The Aeronauts (2019) Review

This review was written by Holly Weaver and originally published at Screen Queens.


Felicity Jones Eddie Redmayne Aeronauts

The Aeronauts (2019)
Director: Tom Harper
Screenwriter: Jack Thorne
Starring: Eddie Redmayne, Felicity Jones, Himesh Patel

Tom Harper’s biographical adventure film The Aeronauts puts fiction before fact from the moment the words ‘inspired by true events’ flash onto the screen. It is not a film that worries itself over issues of historical accuracy, but rather uses history as a key to unlock a wonderful world of imagination and inspiration.

The film follows real-life meteorologist James Glaisher (Eddie Redmayne) as he teams up with pilot Amelia Rennes (Felicity Jones) to take to the skies in a gas balloon. Their journey is based on a real balloon flight that James Glaisher and aeronaut Henry Coxwell took in 1862 where they broke the world record for flight altitude.

James believes that the weather can be predicted – much to the amusement of his bewildered colleagues – and sees his voyage with Amelia as a means of scientific discovery. As a scientist, he is a stickler for evidence and statistics, and he turns his nose up at anything he cannot quantify. For Amelia, who is a fictional amalgamation of two real female aeronauts, ballooning is a passion with which she has a deep, personal connection. A stark contrast to James, she is a whimsical entertainer who sees the beauty in everything and puts feelings before facts. Unsurprisingly, their two distinct personalities clash once they set out on their voyage. They soon learn, however, that they must learn from each other and work together in order to stay alive on their treacherous journey.

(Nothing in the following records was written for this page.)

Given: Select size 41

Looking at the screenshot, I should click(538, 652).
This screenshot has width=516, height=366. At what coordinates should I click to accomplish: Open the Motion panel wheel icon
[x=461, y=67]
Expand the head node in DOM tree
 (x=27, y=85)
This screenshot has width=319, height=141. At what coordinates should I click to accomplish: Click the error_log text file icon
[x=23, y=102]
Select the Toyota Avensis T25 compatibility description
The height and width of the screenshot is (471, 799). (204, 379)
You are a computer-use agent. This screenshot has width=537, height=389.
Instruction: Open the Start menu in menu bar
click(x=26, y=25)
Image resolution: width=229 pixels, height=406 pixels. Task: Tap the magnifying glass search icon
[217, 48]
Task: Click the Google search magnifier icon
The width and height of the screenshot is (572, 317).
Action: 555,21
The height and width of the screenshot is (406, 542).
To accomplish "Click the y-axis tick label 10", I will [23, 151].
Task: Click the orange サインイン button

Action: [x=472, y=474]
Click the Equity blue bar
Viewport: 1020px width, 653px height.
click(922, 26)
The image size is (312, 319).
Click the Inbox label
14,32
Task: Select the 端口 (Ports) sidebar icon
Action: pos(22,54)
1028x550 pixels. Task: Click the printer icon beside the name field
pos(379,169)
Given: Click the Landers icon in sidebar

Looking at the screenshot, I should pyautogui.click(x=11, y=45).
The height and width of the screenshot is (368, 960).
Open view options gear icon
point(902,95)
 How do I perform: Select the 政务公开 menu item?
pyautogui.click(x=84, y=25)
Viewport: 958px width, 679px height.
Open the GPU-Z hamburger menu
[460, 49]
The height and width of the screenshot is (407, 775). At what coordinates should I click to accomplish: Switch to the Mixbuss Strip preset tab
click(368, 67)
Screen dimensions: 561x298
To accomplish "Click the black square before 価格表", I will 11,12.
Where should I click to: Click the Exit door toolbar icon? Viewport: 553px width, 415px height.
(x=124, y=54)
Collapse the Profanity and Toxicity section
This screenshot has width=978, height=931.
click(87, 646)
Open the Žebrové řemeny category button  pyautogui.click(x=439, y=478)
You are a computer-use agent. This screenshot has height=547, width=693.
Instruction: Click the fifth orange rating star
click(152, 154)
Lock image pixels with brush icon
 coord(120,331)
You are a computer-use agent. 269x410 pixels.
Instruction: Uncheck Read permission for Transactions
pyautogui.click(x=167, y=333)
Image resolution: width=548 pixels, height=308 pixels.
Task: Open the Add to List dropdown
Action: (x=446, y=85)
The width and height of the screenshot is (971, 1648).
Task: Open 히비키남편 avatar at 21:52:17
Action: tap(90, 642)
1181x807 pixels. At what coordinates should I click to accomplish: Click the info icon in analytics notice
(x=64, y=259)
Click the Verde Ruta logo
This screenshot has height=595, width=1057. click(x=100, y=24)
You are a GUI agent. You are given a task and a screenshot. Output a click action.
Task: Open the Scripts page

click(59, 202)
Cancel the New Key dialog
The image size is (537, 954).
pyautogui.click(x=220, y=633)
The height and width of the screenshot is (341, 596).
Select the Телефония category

This is Jones and Redmayne’s first onscreen appearance together since co-leading The Theory of Everything in 2015, and their chemistry is stronger than ever. The basket of the gas balloon is an enclosed, intimate space that James and Amelia can’t escape from, so there’s nothing that they can keep secret from each other. Their relationship develops quickly but naturally, and the way their dynamic changes is captivating to watch.

The two characters have an equal amount of screen time, but it’s Amelia who’s primarily in the spotlight. She encourages James to look beyond his books and calculations to what exists around him. In keeping with Amelia’s approach to life, the factual elements of the story are only important insofar as they act as a springboard for Harper to explore what could have been. What if these two aeronauts rose so high that their balloon began to freeze? What if they had to battle an unexpected storm? The film’s greatest strength is its ability to visualise these scenarios onscreen in such a creative way that historical accuracy is rendered unimportant.

Some of the film’s creativity comes from the cinematography which, as well as producing some visually stunning wide shots of the flight, cleverly evokes the increasingly suffocating air and space with close-ups and blurred frames. Steven Price’s score also adds to the tense atmosphere, but not excessively. In fact, several moments are made even more tense by not featuring music, because it adds a sense of realism and unpredictability. At other moments, the score is as stirring as the visuals it accompanies, and together the two elements create an awe-inspiring cinematic experience.

The Aeronauts takes the biographical genre to new heights by championing imagination and wonder not just in its storytelling, but in the story itself. It transforms reality into something poetic and magical that demands to be seen on the biggest screen possible.